TASK REQUIREMENTS ->
- 1) Answer these questions using the One Dozen Candles text.
(a) Who assembled the series?
(b) Which proverb accompanied the series name on its packaging?
(c) Between which years were the reprinted books originally written?
- 2) Rewrite a part of the One Dozen Candles text, swapping every "editions" for "printings". Begin at the words "Book series published" and stop after "The Americanist Library.".

TEXT PASSAGE ->
=-=-=-=-=
= One Dozen Candles =

Book series published by John Birch Society

One Dozen Candles was a series of history and opinion books criticizing communism, labor unions, and welfare policies that was assembled by Robert W. Welch, Jr. and published during the 1960s by Western Islands, the publishing arm of American right-wing advocacy group the John Birch Society. On the series packaging, the name One Dozen Candles was accompanied by the proverb, "It is better to light one candle than to curse the darkness." Earlier editions also carried the branding for the American Opinion Reprint Series while later editions were part of The Americanist Library.

The books included in the One Dozen Candles were paperback reprints of books written between 1938 and 1965 by a variety of authors, some of whom were never members of nor ideologically aligned with the John Birch Society. The twelve selections changed slightly over the course of the years and a thirteenth volume was added in later collections.
=-=-=-=-=
PROVIDED MATERIAL ->

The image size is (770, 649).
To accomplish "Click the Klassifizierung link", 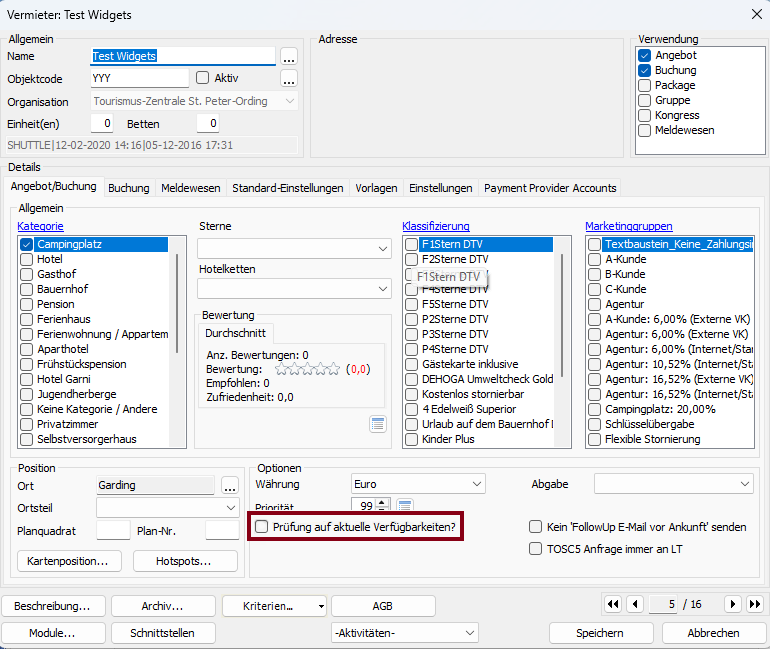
=-=-=-=-=
ANSWERS IN ORDER ->
- 1)
(a) Robert W. Welch, Jr.
(b) "It is better to light one candle than to curse the darkness."
(c) Between 1938 and 1965.

- 2)
Book series published by John Birch Society

One Dozen Candles was a series of history and opinion books criticizing communism, labor unions, and welfare policies that was assembled by Robert W. Welch, Jr. and published during the 1960s by Western Islands, the publishing arm of American right-wing advocacy group the John Birch Society. On the series packaging, the name One Dozen Candles was accompanied by the proverb, "It is better to light one candle than to curse the darkness." Earlier printings also carried the branding for the American Opinion Reprint Series while later printings were part of The Americanist Library.